It has been hypothesized that ASD pathology is associated with exposure to environmental neurotoxicants including heavy metals. We have previously shown that perinatal exposure to Et-Hg in SHR rats results in increased cerebellar oxidative stress marker 3-nitrotyrosine (3-NT), decreased deiodinase Type 2 (D2) suggesting local decrease in thyroid hormone (TH) levels, and aberrant expression of specific TH-regulated genes. We have also shown increased oxidative stress in postmortem human brain samples derived from ASD donors.
Objectives:
The objective of this study was to evaluate the hypothesis that inhibition of local brain D2 expression brought about by exposure to heavy metals may be also altered in ASD, resulting in local brain TH deficiency and aberrant gene expression.

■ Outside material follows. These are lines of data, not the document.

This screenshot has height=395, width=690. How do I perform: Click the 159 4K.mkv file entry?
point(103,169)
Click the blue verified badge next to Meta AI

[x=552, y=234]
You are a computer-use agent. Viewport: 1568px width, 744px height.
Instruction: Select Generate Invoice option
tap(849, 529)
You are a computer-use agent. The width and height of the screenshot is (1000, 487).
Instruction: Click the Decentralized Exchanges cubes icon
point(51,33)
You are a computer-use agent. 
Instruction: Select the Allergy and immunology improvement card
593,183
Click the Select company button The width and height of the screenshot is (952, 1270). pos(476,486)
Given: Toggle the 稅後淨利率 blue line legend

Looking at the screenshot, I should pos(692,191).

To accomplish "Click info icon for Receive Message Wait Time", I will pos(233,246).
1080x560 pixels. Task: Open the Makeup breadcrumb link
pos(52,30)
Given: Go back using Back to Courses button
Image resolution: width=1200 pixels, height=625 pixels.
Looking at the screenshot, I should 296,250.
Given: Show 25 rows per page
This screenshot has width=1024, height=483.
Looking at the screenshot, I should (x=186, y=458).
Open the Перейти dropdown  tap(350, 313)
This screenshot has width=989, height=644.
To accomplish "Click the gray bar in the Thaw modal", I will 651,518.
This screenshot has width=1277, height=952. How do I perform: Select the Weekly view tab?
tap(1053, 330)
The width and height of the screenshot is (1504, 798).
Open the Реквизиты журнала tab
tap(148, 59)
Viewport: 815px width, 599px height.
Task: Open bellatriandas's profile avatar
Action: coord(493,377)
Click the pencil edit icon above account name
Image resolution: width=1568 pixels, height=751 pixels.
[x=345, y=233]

Specifically, the objectives were: (1) to compare TH-regulated gene expression between brain samples derived from control and Et-Hg exposed rats; (2) to examine changes in D2 expression in brain samples derived from control and ASD donors; (3) to determine whether TH-regulated gene expression differs between brain samples derived from control and ASD donors.
Methods:
To assess oxidative stress, 3-NT was measured in brain homogenates by an ELISA method. D2 activity was measured in the brain homogenates by quantifying 125I release from a 125I labeled T4 tracer. Gene expression was measured using a Quantitative Real-Time PCR (qRT PCR) real-time PCR.
Results:
We observed a significant decrease in D2 expression (61.9%) in brains derived from Et-Hg-exposed male but not in female rat pups; these decrease was associated with upregulation of SWAP( ~80%) and Odf4 (~50%) genes in brains of exposed male but not female pups. Analysis of human postmortem samples confirmed an increase in 3-NT and showed a trend towards decreased D2 expression (19%) in brains derived from ASD donors.
Conclusions:
The neurotoxic effects of perinatal exposure to heavy metals in rats are associated with decreased deiodinase Type 2 (D2) expression suggestive of decreased local brain T3 levels. Altered local brain TH levels affect expression of specific genes regulated by TH; these effects are brain region and sex specific. Preliminary data suggest similar changes in postmortem brain samples derived from ASD donors. Altered expression of brain TH-dependent genes during the perinatal period may impact neurodevelopment and contribute to ASD pathology.